This kind of devotion and commitment does not come easily or automatically - it is worth noting that even one of the 12 (Judas) did not follow through. His fate is a sobering reality. For us to fight the good fight and finish the race [2 Tim 4:7], we need to be in partnership not just with God but with at least one or two fellow-believers. We also need to be part of a community of people where we are known and where we can serve. To consistently serve God by sharing our lives with those who don't know him yet, we need the encouragement and support (including involvement) of others.

For some time I have been encouraging people to see the Life Transformation Partnerships (or Groups) as a tool or model to help keep us on track. It has been encouraging for me to see more people taking a risk and inviting others into a partnership such as this. You can read more details about these by clicking here. It has been interesting to observe that it tends to be the younger people who are more ready and able to engage at this level. But I want to encourage all of us to see that there is great value in our being this purposeful and intentional - in fact it is the (slightly) older ones among us who have much to give to a younger generation simply because of their life experience. The challenge however, is to commit to a more intentional, intimate friendship for the purpose of promoting a missional and godly lifestyle.

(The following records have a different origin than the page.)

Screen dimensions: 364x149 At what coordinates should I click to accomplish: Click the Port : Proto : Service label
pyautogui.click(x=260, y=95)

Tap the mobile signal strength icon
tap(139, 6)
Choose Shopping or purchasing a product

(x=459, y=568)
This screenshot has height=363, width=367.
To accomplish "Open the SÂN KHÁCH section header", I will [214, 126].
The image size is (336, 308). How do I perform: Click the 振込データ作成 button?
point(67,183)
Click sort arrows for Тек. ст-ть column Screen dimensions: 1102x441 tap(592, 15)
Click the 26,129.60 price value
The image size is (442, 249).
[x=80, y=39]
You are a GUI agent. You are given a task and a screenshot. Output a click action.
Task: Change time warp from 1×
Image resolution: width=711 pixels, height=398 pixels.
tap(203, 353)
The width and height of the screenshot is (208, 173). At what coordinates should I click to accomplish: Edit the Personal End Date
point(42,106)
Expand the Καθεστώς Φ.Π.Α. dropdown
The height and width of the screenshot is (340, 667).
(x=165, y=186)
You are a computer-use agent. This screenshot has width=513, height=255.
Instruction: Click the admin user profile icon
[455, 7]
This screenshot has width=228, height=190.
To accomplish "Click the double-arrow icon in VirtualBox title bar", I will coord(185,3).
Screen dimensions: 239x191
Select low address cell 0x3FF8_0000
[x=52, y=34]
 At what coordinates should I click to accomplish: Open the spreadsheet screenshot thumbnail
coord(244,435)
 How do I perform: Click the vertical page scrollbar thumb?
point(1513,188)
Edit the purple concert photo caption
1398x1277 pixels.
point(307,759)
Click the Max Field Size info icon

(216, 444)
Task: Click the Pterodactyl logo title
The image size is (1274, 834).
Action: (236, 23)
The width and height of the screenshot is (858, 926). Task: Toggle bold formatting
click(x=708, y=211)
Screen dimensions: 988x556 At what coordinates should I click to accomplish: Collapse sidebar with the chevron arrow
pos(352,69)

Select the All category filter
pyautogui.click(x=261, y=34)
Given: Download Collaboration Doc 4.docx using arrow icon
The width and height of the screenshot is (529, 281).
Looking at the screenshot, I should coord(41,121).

Just this week we had dinner and celebrated 4th July with our neighbors
(ironically 2 Brits, a Mexican and an American!) I shared some of what I have been talking about here and invited my neighbor into such a 'partnership'. He was very open to the idea despite our age difference. I look forward to seeing how the Lord will use this for his glory in mine and his life. My genuine hope is that these more intimate and dependent relationships help us 'put flesh' on the call to make disciples - they provide the context for imparting the life of God into seekers and new believers as we grow. So I encourage you, if you are not in such a relationship to find one - not primarily for your benefit (though you will benefit), but for the sake of the other person. Learn to give your life away for in doing so you will find life.